Stored data entries:
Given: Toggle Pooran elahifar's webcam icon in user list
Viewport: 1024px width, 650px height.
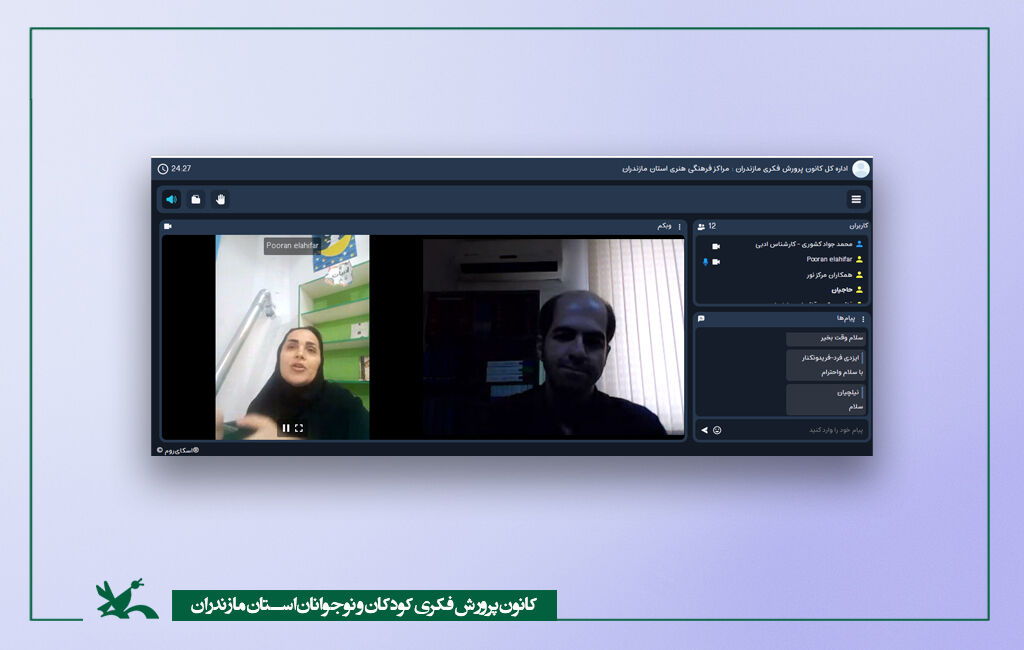Looking at the screenshot, I should 716,261.
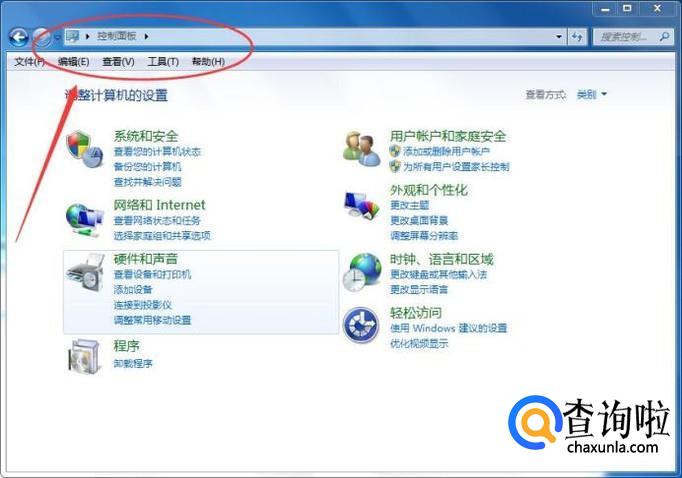This screenshot has width=682, height=478.
Task: Click the 搜索控制面板 search field
Action: tap(632, 37)
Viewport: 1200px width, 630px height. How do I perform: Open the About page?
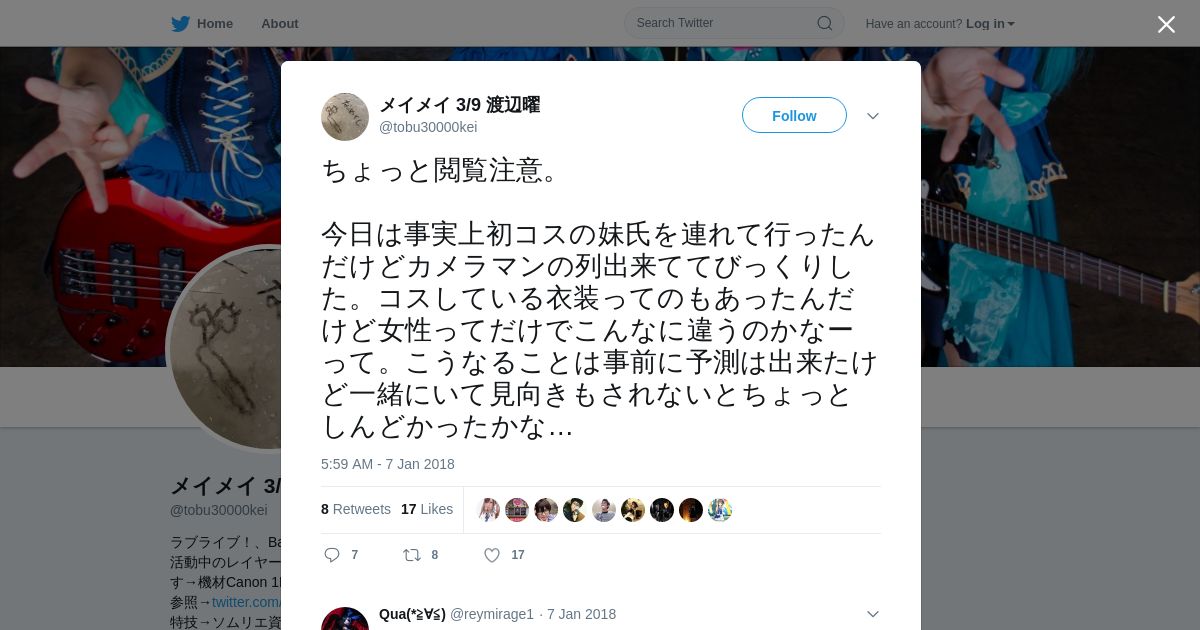[280, 24]
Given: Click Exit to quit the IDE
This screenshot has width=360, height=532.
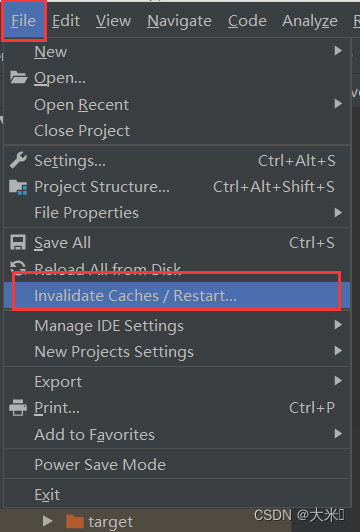Looking at the screenshot, I should [177, 495].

▶ [Problem description]: What you return should be the entries from above, unchanged and without their images.

▶ [Your response]:
Given: Toggle Pooran elahifar's webcam icon in user list
Viewport: 1024px width, 650px height.
Looking at the screenshot, I should 716,261.
This screenshot has width=682, height=478.
Task: Click the 搜索控制面板 search field
Action: tap(632, 37)
Viewport: 1200px width, 630px height. How do I perform: Open the About page?
[280, 24]
Given: Click Exit to quit the IDE
This screenshot has width=360, height=532.
Looking at the screenshot, I should [177, 495].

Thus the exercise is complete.